What you will do:
Only the lines from the one that contains "Given: Click the black" through the final line of the entries should be repeated, exactly as written.

[Dataset entries]
★ ★ ★

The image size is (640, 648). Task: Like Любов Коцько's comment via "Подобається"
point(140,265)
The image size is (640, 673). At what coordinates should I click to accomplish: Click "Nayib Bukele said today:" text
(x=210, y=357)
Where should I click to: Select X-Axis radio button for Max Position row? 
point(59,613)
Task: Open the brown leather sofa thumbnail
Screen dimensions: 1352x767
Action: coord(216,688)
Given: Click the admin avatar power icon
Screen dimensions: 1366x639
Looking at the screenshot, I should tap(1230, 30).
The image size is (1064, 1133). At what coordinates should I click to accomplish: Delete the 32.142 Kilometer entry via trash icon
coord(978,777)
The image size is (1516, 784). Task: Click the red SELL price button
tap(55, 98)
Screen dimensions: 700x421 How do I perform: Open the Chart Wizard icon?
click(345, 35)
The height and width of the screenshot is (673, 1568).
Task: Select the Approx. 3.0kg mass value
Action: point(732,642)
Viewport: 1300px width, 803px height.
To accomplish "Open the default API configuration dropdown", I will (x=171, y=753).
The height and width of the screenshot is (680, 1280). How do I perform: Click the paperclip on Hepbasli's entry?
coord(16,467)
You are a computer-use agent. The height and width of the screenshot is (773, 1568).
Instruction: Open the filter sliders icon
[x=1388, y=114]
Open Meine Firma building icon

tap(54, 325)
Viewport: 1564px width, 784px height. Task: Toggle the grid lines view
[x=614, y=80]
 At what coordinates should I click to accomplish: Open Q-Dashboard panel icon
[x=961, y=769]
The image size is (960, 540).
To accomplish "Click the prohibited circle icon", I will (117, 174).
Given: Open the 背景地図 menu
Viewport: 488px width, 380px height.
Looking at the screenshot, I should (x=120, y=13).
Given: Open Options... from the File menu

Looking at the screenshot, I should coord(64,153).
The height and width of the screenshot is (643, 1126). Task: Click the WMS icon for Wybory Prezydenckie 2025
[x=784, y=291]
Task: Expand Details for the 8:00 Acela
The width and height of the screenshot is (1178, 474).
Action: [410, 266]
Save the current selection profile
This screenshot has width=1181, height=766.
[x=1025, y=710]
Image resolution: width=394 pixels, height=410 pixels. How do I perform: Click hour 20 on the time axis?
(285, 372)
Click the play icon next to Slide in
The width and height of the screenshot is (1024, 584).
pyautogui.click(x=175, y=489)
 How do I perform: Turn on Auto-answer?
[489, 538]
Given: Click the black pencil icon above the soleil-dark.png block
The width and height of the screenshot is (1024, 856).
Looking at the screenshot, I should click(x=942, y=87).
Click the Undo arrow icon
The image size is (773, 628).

★ ★ ★

Exercise output:
Given: Click the black pencil icon above the soleil-dark.png block
The width and height of the screenshot is (1024, 856).
Looking at the screenshot, I should click(x=942, y=87).
Click the Undo arrow icon
The image size is (773, 628).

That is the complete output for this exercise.